⟨

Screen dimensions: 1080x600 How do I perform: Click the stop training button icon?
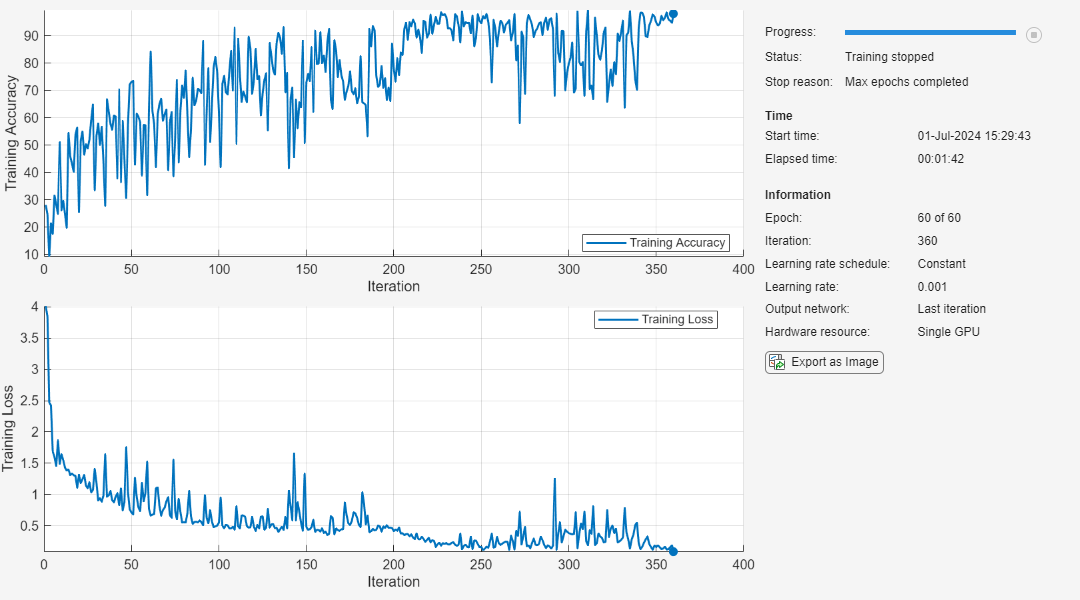(x=1033, y=34)
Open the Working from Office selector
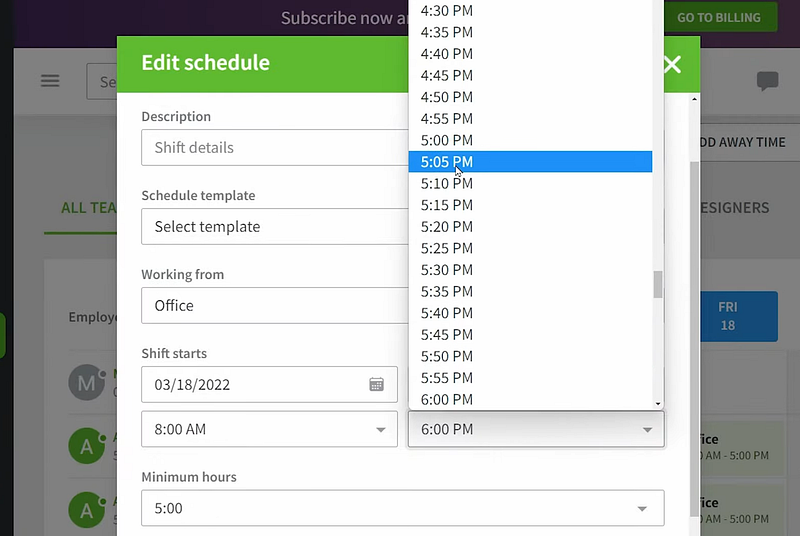The image size is (800, 536). tap(275, 306)

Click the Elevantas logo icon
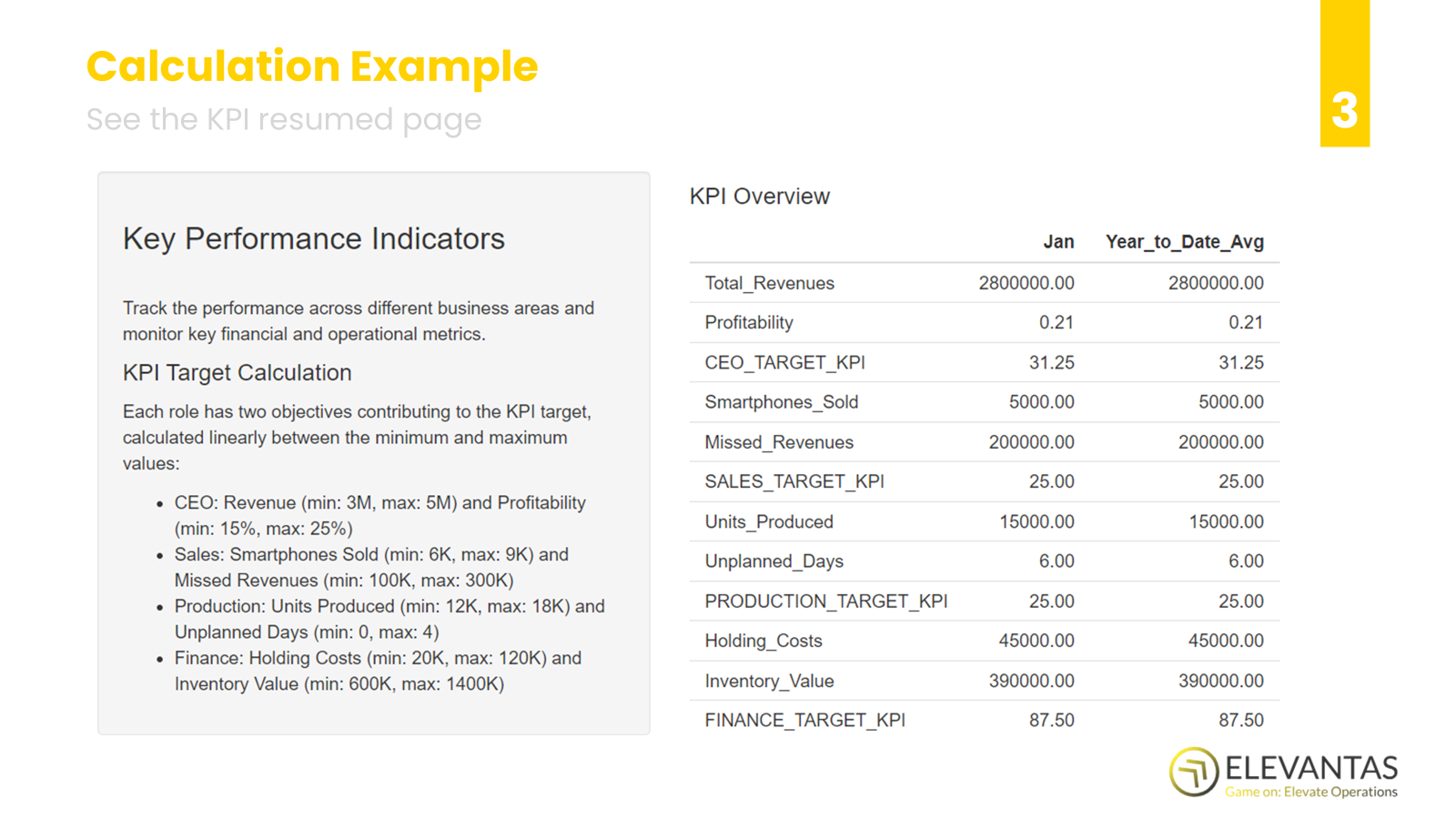point(1193,772)
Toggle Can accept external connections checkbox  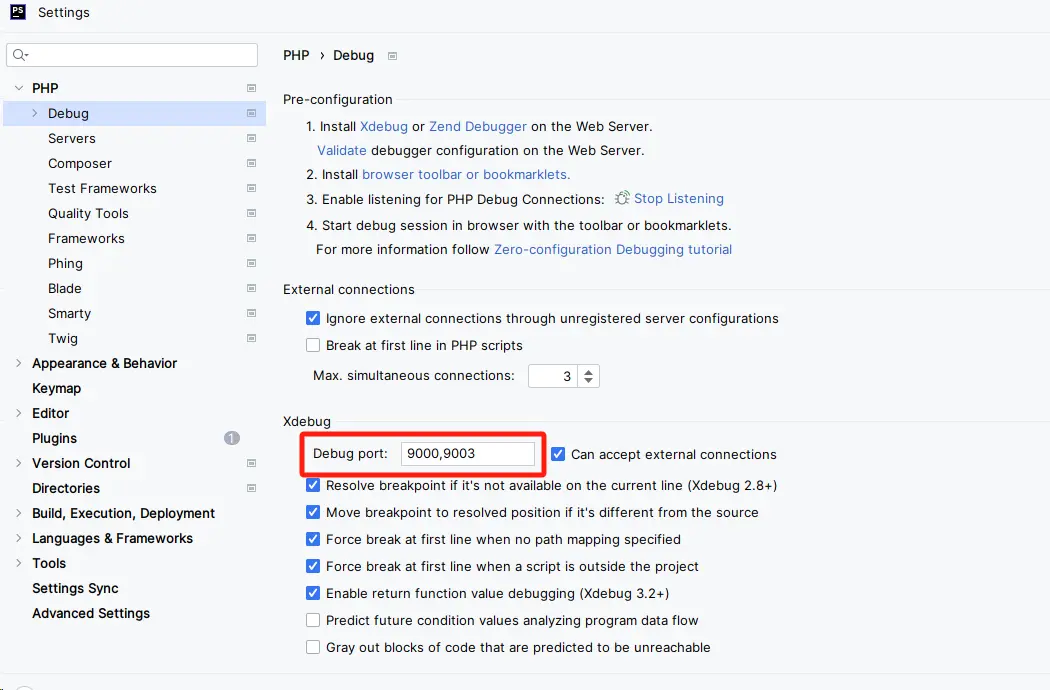pos(558,454)
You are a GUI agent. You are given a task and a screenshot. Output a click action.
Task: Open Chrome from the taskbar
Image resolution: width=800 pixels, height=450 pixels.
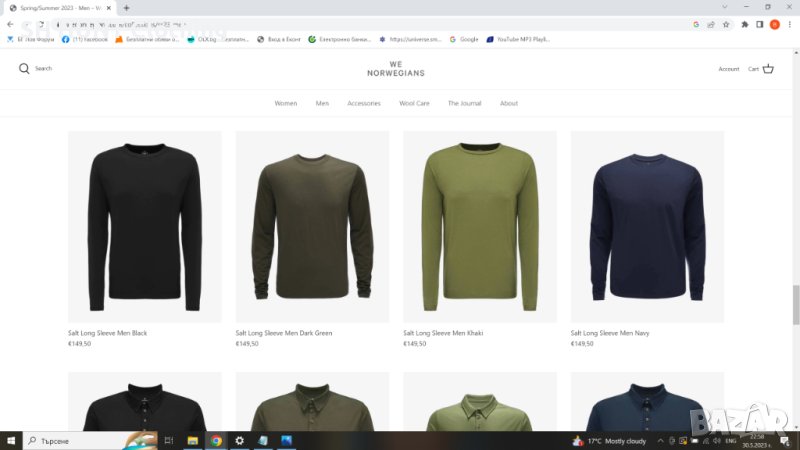tap(216, 440)
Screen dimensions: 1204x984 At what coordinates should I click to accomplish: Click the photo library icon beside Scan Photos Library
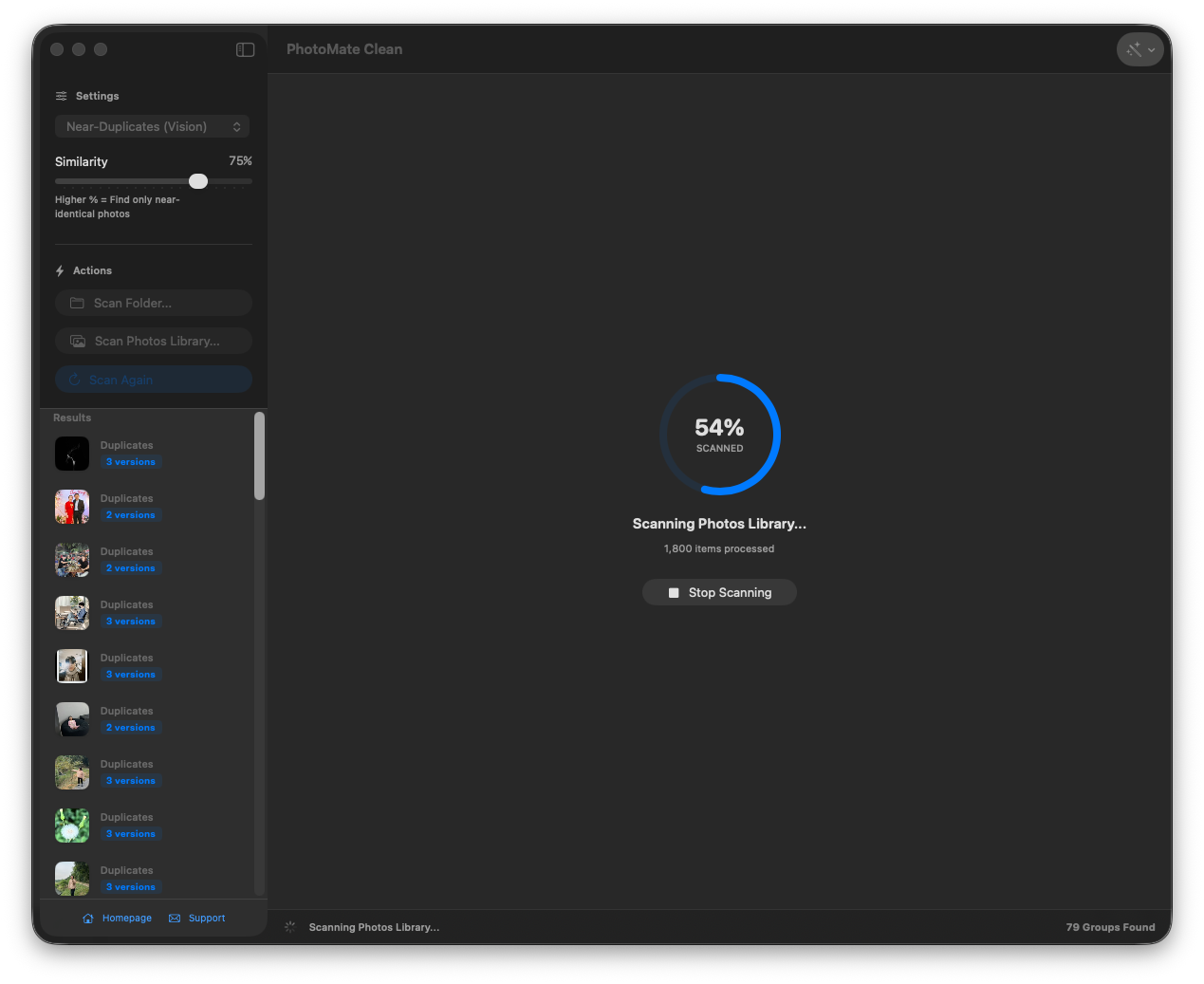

⟩

--- What you have to do ---
Copy nothing but the lines from the one containing "Task: Open Chrome from the taskbar" through the last line of the listing above, transcribed exactly and with no pictures.

--- Solution for this task ---
Task: Open Chrome from the taskbar
Image resolution: width=800 pixels, height=450 pixels.
tap(216, 440)
Screen dimensions: 1204x984 At what coordinates should I click to accomplish: Click the photo library icon beside Scan Photos Library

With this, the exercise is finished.